Direct tax collections dip

The direct tax shortfall is likely to widen the revenue deficit

By Pinak Ghosh in Calcutta
  • Published 16.01.20, 12:48 AM
  • Updated 16.01.20, 12:48 AM
  • a min read
  •  
Revenue department officials have attributed the shortfall in collection to a combination of the government’s decision to cut corporate tax rates in September, overall economic slowdown and the reshuffle in the department (Shutterstock)

Direct tax collection has suffered a negative growth of 6.1 per cent between April 1, 2019 and January 11, 2020 compared with the corresponding period previous year.

Data sourced from the income tax department show that in the ongoing fiscal total net tax collection till January 11, 2020 — comprising corporate tax, income tax, securities transaction tax and other taxes and levies — was Rs 7,24,440.5 crore against Rs 7,71,560 crore in the corresponding period last fiscal.

A circle-wise break-up of data show the major revenue collection centres such as Mumbai, Delhi, Bangalore, Chennai, Pune, Hyderabad and Calcutta have all seen a fall in collections.

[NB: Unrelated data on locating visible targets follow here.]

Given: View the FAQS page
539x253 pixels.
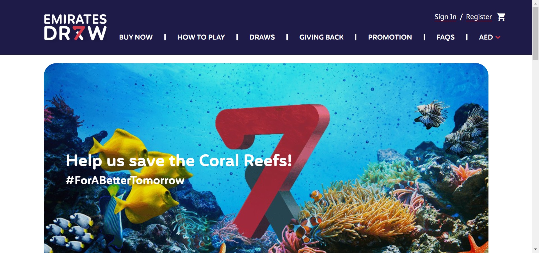Looking at the screenshot, I should click(446, 37).
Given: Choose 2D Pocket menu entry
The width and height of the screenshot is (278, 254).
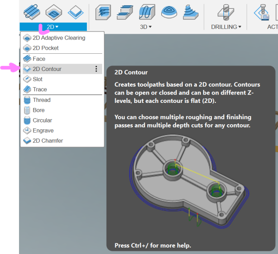Looking at the screenshot, I should 45,48.
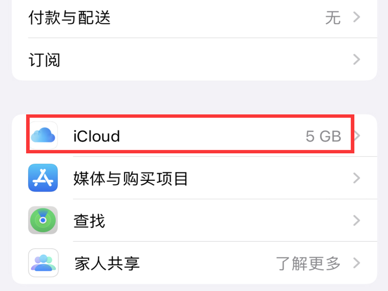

Revenue department officials have attributed the shortfall in collection to a combination of the government’s decision to cut corporate tax rates in September, overall economic slowdown and the reshuffle in the department following the implementation of the faceless tax assessment plan that has been carried without preparation.

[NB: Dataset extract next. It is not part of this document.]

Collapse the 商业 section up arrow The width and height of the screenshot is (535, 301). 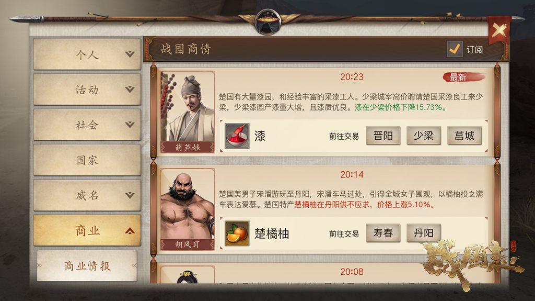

The effective tax rate was reduced to 25 per cent to 35 per cent. For companies that do not avail incentives, the effective tax rate is 22 per cent. The government had estimated a revenue loss of Rs 1.45 lakh crore because of the concession in corporate tax rates.

“The government midway through the financial year announced a reduction in corporate tax rate, after the budget estimates were prepared. Consequentially, there will always be a shortfall. Moreover, the government has hurriedly implemented the e-assessment scheme without providing adequate infrastructure. Combine all that with the general economic slowdown, the entire rank and file of the department is frustrated and demoralised,” said a senior income tax officer in Calcutta adding that there would be additional pressure to improve collections in the fourth quarter.

The direct tax shortfall is likely to widen the revenue deficit, which is already under stress. The revenue deficit at the end of November 2019 was 2.6 per cent of GDP.

“With tax revenues reporting a muted performance in the recent months and the impact of the cut in corporate tax rates, Icra expects the union government’s gross tax revenues to trail the revised budget estimate of Rs. 24.6 trillion by a sizeable Rs. 3.0-3.5 trillion,” said Aditi Nayar, principal economist, Icra Ltd.

Economists are also unclear about whether the government would be able to meet its disinvestments or GST collection target this fiscal.